Instead of just focusing on investing, young people should find a balance between spending and saving

The public discussion about saving and investing in the media or social media focuses on the wrong topic. The most important point always seems to be where to invest. What’s the hot stock right now? Which is the best mutual fund? And, heaven forbid, which is the hottest crypto? For a young person who is just starting out in making money and is casually observing all this, the whole exercise of investing seems to be about choosing the best investment. This is completely misleading.

The real problem is that most people don’t invest at all or underinvest. They start too late in life, sometimes don’t start at all and then invest too little. Teaching young people the value of saving is said to be a big part of financial literacy. A few years ago, however, I encountered an interaction that gave me a new perspective on the psychology of saving among those who are just beginning to earn. On a TV show, a young man asked a question during a Q&A session on personal finances. He had just started earning and wanted advice on what to do with his money. His biggest wish was to buy a motorcycle worth Rs 1.5 lakh. He had dreamed of doing something for many years when he started making money. It’s not an uncommon dream.

He wanted to know the quickest way to save enough money to buy a bike. In response he received simple and sensible advice, complete with detailed calculations of how much he should save, what the return would be and when he could buy the bike. As a conservative investment advisor, I should have agreed with this approach. Postponing wish fulfillment is said to be a cornerstone of good financial behavior. However, I thought that if he started saving now he would probably be 30 by the time he could buy it and that he was just too old to enjoy this bike the way a young person would.

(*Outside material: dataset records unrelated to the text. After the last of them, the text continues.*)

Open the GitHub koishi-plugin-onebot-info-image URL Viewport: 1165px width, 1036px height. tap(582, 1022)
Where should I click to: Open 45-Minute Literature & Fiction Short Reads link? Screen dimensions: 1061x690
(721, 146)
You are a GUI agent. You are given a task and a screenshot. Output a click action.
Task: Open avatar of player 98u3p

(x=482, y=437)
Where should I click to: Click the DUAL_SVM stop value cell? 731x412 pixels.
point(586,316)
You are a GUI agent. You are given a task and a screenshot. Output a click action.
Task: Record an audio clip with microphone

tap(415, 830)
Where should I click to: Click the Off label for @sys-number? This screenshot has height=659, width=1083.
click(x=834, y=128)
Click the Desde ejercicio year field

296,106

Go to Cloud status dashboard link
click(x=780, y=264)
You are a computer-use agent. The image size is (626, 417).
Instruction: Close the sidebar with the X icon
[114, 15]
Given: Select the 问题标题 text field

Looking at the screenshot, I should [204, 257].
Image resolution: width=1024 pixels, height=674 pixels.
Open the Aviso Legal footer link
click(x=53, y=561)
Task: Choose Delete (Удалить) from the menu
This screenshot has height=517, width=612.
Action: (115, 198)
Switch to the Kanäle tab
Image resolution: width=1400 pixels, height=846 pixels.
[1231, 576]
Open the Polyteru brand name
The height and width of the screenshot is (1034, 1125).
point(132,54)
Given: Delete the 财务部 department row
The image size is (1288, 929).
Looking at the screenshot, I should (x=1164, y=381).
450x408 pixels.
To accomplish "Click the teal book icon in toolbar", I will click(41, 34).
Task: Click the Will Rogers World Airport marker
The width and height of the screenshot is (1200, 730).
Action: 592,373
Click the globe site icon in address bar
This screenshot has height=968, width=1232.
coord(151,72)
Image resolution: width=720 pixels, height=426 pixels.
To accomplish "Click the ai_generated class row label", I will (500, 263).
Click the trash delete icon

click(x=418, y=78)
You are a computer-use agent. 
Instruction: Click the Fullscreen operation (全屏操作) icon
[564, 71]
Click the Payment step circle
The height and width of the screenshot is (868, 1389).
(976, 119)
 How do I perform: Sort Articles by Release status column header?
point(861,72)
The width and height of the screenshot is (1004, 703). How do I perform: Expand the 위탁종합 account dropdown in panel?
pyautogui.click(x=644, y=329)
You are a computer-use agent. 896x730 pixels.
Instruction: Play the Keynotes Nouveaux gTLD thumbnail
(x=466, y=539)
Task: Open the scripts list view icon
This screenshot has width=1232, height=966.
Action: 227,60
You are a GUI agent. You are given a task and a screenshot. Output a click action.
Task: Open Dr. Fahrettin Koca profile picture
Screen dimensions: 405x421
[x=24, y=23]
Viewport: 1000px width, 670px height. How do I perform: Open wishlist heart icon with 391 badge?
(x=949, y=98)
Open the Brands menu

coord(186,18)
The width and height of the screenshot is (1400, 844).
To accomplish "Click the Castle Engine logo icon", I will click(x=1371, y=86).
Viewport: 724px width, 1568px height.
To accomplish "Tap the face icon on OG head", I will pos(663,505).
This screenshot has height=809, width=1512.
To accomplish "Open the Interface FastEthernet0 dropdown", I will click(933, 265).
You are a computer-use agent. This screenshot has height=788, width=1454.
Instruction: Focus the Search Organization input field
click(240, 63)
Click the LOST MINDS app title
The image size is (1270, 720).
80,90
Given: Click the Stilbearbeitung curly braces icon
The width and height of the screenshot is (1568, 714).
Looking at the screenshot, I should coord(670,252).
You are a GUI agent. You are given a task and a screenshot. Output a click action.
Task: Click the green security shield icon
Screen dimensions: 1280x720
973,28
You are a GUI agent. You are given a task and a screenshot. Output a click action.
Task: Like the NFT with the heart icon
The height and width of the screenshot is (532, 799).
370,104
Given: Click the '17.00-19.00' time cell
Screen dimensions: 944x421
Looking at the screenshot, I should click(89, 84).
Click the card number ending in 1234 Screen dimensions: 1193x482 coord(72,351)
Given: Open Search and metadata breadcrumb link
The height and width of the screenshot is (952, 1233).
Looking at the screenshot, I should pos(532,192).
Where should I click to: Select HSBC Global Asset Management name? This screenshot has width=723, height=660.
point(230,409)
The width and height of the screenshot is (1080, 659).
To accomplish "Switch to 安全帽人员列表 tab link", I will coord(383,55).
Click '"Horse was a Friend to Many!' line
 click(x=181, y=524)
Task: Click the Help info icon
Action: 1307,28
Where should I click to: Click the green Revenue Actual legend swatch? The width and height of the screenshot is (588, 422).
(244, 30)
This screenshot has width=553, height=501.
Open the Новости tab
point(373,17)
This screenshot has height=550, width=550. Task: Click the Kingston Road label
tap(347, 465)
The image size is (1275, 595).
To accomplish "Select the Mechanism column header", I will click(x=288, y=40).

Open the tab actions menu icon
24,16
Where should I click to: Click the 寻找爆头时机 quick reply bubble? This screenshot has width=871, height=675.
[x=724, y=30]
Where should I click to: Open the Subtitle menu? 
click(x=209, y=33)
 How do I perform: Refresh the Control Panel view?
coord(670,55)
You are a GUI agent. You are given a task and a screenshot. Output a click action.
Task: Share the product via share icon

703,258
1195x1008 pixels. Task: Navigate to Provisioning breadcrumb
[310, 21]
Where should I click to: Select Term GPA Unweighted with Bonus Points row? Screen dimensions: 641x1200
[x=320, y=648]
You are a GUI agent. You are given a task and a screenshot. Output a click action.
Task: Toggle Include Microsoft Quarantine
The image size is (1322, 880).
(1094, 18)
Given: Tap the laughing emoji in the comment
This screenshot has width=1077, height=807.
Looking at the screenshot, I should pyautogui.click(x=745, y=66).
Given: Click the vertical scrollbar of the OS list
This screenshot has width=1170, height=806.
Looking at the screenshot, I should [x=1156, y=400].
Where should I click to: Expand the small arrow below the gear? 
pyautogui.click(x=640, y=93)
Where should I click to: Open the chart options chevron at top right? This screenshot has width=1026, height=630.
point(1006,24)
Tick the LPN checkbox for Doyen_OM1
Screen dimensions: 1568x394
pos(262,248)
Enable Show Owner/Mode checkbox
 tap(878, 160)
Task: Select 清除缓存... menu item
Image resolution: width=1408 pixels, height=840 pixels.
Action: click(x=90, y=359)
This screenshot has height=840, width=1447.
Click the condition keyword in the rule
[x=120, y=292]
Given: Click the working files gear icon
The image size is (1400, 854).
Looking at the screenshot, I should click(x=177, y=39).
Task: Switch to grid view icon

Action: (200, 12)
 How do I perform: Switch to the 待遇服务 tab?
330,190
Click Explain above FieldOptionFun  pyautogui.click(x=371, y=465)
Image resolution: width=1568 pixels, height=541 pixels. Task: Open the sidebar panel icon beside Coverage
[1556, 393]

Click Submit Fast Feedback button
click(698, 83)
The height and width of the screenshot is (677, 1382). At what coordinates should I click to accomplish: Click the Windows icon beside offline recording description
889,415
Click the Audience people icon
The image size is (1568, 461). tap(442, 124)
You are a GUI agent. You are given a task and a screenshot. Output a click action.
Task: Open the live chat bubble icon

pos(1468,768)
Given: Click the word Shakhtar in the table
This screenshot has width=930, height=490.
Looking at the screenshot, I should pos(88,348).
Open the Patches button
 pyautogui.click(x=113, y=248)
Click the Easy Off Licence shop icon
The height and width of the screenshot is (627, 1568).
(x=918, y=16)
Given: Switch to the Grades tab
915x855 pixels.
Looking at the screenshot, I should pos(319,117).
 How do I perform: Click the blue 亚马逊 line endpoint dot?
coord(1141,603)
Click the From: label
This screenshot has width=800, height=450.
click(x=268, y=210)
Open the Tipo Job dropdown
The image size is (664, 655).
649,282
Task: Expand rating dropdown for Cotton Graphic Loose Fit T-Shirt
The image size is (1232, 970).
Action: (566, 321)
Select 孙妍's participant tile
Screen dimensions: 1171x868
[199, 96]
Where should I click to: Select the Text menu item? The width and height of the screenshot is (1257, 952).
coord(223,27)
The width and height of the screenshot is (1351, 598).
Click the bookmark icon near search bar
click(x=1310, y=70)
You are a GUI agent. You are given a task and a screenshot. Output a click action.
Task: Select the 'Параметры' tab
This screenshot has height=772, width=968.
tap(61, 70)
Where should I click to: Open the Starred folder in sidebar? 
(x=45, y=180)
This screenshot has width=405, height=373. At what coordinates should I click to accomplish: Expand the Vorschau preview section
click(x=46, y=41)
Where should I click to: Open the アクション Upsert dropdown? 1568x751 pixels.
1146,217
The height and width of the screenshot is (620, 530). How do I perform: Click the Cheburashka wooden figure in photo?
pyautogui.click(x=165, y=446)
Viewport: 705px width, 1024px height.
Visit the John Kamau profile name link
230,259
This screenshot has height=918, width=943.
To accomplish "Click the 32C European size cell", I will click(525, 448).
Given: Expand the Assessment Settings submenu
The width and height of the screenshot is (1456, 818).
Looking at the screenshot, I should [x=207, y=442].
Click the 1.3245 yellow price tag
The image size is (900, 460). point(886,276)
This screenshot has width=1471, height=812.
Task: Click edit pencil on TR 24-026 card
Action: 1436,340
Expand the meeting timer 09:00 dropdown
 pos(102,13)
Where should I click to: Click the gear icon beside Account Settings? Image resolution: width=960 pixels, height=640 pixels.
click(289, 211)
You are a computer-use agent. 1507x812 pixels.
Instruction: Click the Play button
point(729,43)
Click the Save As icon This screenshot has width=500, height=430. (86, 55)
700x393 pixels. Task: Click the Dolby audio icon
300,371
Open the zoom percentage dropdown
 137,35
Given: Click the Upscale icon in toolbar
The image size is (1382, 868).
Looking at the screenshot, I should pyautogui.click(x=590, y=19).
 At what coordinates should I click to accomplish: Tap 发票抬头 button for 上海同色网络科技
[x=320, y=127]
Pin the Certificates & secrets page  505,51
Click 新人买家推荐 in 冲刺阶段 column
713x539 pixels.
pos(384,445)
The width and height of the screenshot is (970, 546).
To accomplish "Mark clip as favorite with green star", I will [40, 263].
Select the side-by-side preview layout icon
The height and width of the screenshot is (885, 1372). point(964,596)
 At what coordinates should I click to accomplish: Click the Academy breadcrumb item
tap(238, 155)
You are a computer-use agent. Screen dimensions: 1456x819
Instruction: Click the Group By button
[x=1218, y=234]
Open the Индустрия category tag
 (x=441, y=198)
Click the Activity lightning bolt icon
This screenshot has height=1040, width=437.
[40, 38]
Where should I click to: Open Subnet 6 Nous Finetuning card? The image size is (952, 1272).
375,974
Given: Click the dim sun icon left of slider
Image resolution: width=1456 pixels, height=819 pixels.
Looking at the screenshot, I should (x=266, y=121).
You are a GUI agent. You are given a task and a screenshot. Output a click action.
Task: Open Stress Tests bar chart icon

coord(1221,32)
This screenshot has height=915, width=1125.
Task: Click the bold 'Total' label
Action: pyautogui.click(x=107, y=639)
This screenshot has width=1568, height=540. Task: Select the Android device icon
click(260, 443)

In fact, he probably wouldn’t even want it then. So maybe he should break the rules of good financial behavior and buy the bike now with borrowed money, at an EMI.

Does that mean he shouldn’t save at all? After all, there is little point in saving while loans are being paid off. Nonetheless, my point is that such a person should also save a little, even if it is only Rs. 1,000 a month. Even when it comes to saving the money in a simple tool like a recurring deposit with his bank.

The reason for this is that, at its core, saving isn’t really about the arithmetic of returns and interest rates and so on. It’s actually a mindset, a habit. A person who saves even an insignificant amount of Rs. 1,000 a month is a fundamentally different type of person from the one who spends everything.

What I’m saying might not stand the test of proper financial advice, but it’s probably better to spend on what you want, as long as you know it’s enjoyable, while also starting to make the habit of saving. Once you observe the magic of earning interest on your savings and seeing money growing on its own, this face-to-face experience will be far more effective than any financial literacy course you attend. Inevitably, savings grow, people save more, and it becomes a virtuous cycle.